START Passage provided

I’m also keen on Michael Crummey’s novel The Adversary, which came out in Canada back in September and is now due out Feb. 6 in the States. Kirkus explains: it’s set in a remote town on the northern coast of Newfoundland in the early 19th century and is about “a mutually despising brother and sister who fight dirty for control of the area’s fishing and mercantile concerns.” Hmm.
I have loved Crummey’s earlier novels Sweetland (2014) and The Innocents (2019) and sort of consider him my current favorite Canadian author, so I need to check out the novel no matter what it entails. I saw Crummey speak back in October at the book festival here, and I was a fool not to get an autographed copy.
Next I’m curious about Amitava Kumar’s novel called My Beloved Life (due out Feb. 27), that’s said to be an ambitious Indian family saga that follows the narratives of a father from 1935 to 2020 —his life’s journey— and his daughter, who is television journalist in the U.S. Along the way it provides an indelible portrait of India over 85 years and its citizens abroad. The story of the father and daughter covers right up to the Covid pandemic.
I’m not familiar with this author, but he grew up in India and lives in New York, teaching at Vassar College, where he’s written several other books. This novel sounds good to me and has received some starred reviews by PW and Kirkus among other publications.
Also I’m keeping an eye out for two crime suspense novels, first: Iris Yamashita’s novel Village in the Dark (due out Feb. 13), which is her second novel set in rural Alaska featuring police Det. Cara Kennedy. I liked her first book City Under One Roof so I’ll venture out for this one too. There’s also indigenous author Waubgeshig Rice’s latest called Moon of the Turning Leaves (due out Feb. 27), which is a sequel to his bestselling 2018 post-apocalyptic novel Moon of the Crusted Snow. I need to read book one first. I just heard about these novels set in northern Ontario, which are said to be powerful stories of survival and might be illuminating to me.

END Passage provided
START Data shown

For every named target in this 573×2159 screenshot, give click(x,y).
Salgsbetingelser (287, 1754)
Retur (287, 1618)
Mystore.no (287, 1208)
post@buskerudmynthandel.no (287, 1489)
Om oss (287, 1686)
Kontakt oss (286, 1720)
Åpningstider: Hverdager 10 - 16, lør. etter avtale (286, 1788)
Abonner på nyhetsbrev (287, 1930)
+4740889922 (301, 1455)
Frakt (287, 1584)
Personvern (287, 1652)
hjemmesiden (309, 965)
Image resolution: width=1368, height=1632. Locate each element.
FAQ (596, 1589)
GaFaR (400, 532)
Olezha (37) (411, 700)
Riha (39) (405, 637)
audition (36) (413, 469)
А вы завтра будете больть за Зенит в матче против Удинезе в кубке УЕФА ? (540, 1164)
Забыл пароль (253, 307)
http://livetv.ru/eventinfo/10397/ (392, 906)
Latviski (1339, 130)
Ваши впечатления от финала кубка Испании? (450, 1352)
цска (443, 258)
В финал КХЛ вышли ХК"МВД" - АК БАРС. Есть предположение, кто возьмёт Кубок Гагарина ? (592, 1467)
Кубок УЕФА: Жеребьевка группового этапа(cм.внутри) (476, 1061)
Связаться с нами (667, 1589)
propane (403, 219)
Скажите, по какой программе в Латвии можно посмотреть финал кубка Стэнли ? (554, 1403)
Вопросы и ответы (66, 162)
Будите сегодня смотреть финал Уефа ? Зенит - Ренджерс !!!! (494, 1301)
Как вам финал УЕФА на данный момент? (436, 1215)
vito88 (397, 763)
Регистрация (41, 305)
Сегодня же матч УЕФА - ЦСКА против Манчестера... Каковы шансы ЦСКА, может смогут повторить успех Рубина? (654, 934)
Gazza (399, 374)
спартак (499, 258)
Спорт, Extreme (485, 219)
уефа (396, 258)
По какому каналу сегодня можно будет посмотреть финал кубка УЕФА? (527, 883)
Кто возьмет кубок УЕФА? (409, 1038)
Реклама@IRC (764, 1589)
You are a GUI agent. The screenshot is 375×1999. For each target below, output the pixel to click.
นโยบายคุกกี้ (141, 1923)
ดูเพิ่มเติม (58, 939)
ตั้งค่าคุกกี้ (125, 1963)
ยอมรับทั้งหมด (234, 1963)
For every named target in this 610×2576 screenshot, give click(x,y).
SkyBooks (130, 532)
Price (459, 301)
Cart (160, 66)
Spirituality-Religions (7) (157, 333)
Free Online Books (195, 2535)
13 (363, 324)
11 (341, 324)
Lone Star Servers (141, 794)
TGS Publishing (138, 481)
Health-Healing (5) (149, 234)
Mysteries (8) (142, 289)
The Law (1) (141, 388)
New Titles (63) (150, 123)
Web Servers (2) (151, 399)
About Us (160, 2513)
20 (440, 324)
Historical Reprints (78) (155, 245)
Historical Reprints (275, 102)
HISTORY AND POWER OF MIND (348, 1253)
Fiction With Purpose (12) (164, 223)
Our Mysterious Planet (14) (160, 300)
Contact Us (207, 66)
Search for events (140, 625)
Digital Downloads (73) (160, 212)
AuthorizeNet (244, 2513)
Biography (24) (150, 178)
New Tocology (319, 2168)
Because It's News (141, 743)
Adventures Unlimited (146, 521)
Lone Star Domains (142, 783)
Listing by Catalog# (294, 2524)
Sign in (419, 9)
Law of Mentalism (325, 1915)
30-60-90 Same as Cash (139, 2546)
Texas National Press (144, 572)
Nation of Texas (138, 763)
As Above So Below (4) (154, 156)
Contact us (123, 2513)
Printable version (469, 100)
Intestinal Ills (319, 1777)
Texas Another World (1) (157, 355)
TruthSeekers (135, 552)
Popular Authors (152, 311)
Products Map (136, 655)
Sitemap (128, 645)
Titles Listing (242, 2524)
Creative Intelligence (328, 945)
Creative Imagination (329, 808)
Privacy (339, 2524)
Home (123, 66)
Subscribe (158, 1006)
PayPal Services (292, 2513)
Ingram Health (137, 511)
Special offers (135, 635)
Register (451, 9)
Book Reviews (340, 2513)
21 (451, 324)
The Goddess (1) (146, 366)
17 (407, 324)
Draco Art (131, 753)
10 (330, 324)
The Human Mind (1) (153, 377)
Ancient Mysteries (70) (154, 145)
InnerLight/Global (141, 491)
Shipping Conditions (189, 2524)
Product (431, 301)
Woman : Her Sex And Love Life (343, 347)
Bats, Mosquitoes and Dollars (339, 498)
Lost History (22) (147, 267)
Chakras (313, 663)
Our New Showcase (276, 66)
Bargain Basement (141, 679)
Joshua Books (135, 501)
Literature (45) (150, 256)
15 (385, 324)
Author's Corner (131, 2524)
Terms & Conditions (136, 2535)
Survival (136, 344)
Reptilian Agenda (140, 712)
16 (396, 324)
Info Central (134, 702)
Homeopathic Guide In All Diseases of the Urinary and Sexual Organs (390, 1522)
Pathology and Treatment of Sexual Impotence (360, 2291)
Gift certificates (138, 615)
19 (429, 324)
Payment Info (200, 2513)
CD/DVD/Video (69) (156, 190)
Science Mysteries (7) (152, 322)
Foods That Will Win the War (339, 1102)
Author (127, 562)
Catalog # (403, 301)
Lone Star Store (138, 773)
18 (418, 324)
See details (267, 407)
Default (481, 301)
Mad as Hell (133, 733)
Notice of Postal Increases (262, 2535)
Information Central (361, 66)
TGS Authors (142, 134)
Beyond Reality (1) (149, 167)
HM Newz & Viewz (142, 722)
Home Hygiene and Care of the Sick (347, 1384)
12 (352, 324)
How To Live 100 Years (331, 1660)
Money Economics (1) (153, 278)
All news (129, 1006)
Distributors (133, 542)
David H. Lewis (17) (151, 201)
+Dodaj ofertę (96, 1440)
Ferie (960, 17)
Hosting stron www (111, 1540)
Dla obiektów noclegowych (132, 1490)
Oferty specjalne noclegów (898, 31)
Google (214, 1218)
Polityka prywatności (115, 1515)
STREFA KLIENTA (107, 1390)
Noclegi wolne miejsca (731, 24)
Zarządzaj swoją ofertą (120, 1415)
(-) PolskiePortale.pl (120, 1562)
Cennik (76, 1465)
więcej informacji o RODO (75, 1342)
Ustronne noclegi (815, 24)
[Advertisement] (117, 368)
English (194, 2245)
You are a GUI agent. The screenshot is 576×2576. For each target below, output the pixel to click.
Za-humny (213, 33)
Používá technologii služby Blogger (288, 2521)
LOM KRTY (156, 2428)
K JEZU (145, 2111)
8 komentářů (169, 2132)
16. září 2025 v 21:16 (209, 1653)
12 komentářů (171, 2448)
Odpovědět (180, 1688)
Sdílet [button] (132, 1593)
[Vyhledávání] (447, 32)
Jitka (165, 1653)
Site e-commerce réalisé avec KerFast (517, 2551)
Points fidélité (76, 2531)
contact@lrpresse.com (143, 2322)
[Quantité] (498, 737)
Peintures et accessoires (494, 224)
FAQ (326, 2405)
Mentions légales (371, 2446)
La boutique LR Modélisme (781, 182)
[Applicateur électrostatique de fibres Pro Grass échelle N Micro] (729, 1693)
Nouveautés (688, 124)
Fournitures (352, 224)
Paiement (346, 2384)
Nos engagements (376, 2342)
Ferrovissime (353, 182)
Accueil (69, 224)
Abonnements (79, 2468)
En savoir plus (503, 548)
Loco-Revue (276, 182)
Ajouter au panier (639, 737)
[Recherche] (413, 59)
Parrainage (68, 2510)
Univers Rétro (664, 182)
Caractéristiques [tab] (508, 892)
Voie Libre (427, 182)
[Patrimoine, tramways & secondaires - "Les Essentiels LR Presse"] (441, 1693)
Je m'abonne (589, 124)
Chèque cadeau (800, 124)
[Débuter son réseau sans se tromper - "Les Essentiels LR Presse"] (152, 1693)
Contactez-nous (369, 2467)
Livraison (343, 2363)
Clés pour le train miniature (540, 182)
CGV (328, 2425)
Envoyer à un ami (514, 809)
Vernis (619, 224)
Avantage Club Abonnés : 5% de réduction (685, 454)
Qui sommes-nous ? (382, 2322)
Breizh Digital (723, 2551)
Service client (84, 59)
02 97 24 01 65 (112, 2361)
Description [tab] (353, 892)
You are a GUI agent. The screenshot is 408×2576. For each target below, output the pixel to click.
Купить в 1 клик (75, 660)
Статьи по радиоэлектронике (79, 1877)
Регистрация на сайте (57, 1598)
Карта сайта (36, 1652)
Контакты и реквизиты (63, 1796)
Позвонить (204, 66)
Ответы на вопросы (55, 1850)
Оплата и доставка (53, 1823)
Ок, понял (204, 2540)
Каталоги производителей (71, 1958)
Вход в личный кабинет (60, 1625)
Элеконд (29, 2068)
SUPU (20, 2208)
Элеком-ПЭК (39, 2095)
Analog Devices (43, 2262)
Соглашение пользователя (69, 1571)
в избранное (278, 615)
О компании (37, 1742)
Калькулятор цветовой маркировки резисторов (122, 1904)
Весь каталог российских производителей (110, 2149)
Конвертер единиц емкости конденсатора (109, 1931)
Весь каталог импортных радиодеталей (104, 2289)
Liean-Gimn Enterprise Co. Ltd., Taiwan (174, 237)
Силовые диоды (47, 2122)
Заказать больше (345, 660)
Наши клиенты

END Data shown

◆ **Parts of the exercise**
(a) Copy the passage on upcoming novels word for word, from "I have loved" to "an autographed copy.".
(b) Extend the passage on upcoming novels past its last sentence.

◆ **Answers to the exercise**
(a)
I have loved Crummey’s earlier novels Sweetland (2014) and The Innocents (2019) and sort of consider him my current favorite Canadian author, so I need to check out the novel no matter what it entails. I saw Crummey speak back in October at the book festival here, and I was a fool not to get an autographed copy.

(b)
Moving on to screen releases in February, there’s not a lot of new things I’m dying to see, but that’s good since I’m still trying to catch up on several Oscar-nominated films before the Academy Awards on March 10. But I would like to see the final season of Curb Your Enthusiasm, which begins airing this Sunday Feb. 4 on HBO Max.
Oh yeah. My husband and I love the show, now in its twelfth season! And similar to Larry David’s show Seinfeld, we still enjoy watching reruns of Curb. Larry’s a cranky obnoxious guy in Curb, but many episodes crack us up.
If you’re still in need of humor, you might want to check out Season 2 of the comedy-drama Life & Beth (starting on Feb. 16 on Hulu), starring Amy Schumer and Michael Cera as a hapless couple edging towards marriage. Schumer is quirky, and her humor in this seems more PG than her standup monologues, which are pretty rough. I have yet to see the show since in Canada it’s on Disney+, which we don’t get, but the trailers look funny. Someday maybe we’ll break down and rent the show. It could even be a night in February when we’re looking for a laugh, or if the whole world goes to seed.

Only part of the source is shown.